### ABOUT THIS TASK:
Using the entries that follow, write out the line containing "Image resolution: width=969", the line containing "Open the 自助入住 self check-in icon", and every line between them, exactly and nothing else.

### DATA FOR REVIEW:

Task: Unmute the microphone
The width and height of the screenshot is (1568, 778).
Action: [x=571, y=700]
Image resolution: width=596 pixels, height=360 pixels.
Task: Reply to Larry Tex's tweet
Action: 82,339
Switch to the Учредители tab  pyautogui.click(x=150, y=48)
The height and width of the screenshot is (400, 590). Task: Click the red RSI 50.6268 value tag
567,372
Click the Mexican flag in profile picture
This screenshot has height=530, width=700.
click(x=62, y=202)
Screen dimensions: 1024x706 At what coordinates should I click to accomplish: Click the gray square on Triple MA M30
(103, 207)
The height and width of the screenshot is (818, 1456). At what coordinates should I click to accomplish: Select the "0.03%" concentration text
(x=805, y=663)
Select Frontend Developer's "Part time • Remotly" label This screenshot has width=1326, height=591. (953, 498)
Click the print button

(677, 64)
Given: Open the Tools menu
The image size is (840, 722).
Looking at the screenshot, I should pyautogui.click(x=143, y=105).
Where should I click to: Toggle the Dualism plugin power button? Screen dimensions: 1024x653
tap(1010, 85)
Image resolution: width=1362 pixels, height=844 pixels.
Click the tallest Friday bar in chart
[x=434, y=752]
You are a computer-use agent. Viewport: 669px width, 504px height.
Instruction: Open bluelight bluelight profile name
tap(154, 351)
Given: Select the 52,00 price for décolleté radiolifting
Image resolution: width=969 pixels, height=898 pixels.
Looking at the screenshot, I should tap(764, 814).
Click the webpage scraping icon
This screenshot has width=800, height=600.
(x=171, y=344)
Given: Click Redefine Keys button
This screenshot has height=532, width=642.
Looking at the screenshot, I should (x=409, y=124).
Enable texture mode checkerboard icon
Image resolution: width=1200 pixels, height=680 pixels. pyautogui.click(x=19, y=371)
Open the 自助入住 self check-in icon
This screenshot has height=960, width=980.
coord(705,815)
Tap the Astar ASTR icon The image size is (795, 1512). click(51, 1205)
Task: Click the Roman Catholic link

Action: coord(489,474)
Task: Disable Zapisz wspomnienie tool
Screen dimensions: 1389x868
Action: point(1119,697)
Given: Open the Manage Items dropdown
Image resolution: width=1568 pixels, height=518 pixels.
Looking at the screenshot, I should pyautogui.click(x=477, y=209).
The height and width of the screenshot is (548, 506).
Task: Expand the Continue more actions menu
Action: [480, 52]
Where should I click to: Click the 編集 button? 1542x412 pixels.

### TASK RESPONSE:
Image resolution: width=969 pixels, height=898 pixels.
Looking at the screenshot, I should tap(764, 814).
Click the webpage scraping icon
This screenshot has width=800, height=600.
(x=171, y=344)
Given: Click Redefine Keys button
This screenshot has height=532, width=642.
Looking at the screenshot, I should (x=409, y=124).
Enable texture mode checkerboard icon
Image resolution: width=1200 pixels, height=680 pixels. pyautogui.click(x=19, y=371)
Open the 自助入住 self check-in icon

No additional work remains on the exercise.